A fading Western Union telegram that hangs, memorialized, on the wall of Golin’s John Hancock Center says: “We never would have made it without your help. We were immature amateurs with virtually no friends. Thank you, Al, a million times.” It was sent from Kroc to Golin in August 1997.

Throughout those crises, Golin was there, and in 2005, McDonald's honored its partnership with the firm by naming an award after its founder. The Al Golin Public Relations Award of Excellence is presented annually to the McDonald's franchisee or organization that best exemplifies the commitment of building trust through community involvement.

Two years later, marking the 50-year anniversary of the partnership, McDonald’s chief communications officer Jack Daly said: “Al Golin is one of the pioneers in the communications industry, and it’s hard to imagine the past 50 years of McDonald’s and our brand without Al Golin.”

Golin itself has been celebrating its founder’s legacy with Al’s Day, honoring his birthday with a day of paid community services.

Al was born in Chicago on June 19, 1929 to Charles and Jeanette Golin. He had an older brother, Ted, who passed away last year. He began his career with a goal of becoming a movie producer and so his first PR job in 1951 was as a field press representative with MGM Studios, working across the Midwest.

In 1956 he joined boutique PR firm Max Cooper & Associates and a year later picked up the McDonald’s business. A year after that, the firm became Cooper Burns & Golin; in 1965 it was Cooper & Golin; a decade later it become Golin Communications; and in 1981 it rebranded as Golin-Harris—the name by which it would be known until 2014.

In 1985, Golin-Harris was acquired by Chicago ad agency Foote Cone Belding, which four years later sold the firm to Shandwick International. It is today part of the Interpublic Group of Companies.

Golin led the drive to expand the agency, opening or acquiring offices across the Americas, Europe, Asia and beyond. Today the firm has more than 50 offices and 1,200 employees globally. In addition to McDonald’s, its clients include Walmart, Nintendo, Unilever, Texas Instruments, Johnson & Johnson and others. But despite that growth and success, the people-first culture of collaboration continues to set the firm apart.

According to Golin chairman Fred Cook, who worked with Golin for more than 30 years, “Al will be forever remembered as a man who poured his heart—and his desire to help others—into his life’s work. He spent more than six decades mentoring aspiring PR professionals and providing counsel to executives at some of the world’s most recognizable companies and brands.

“Al’s name has been on our door for a long time. But it’s his character that defines who we are. We’ve always been blessed with a special culture that sets us apart from others and makes us want to work here forever. And that culture is based on the simple, Midwestern values that Al lived by every day.”

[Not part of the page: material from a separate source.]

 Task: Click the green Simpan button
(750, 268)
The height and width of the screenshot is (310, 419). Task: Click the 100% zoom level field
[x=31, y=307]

Cook paid tribute to Golin’s “humility, integrity, caring and curiosity,” which he said was evident to clients and colleagues alike.

Adds Rich Jernstedt, who succeeded Golin as chief executive and later chairman, “Al had such an impact on everyone who knew him—both professionally and personally. He had all the capabilities and compassion to be your favorite boss, mentor and friend.  His contributions to our profession and the people he inspired will ensure a lasting legacy.”

Al is survived by June Golin (nee Kerns), his wife of 55 years; their three children: Barry Golin (Gemma Brownhill), Karen Golin and Ellen Resnick (David Resnick); six grandchildren: Sam, Alex, Jackson, Kyle, Cydney and Marlena; and one great grandson, Thor. A memorial service will be held in Al’s honor in Chicago at a date to be determined. In lieu of flowers, the Golin family has asked that donations be made in Al’s name to Ronald McDonald House Charities, the Off the Street Club, the Goodman Theatre or Roosevelt University.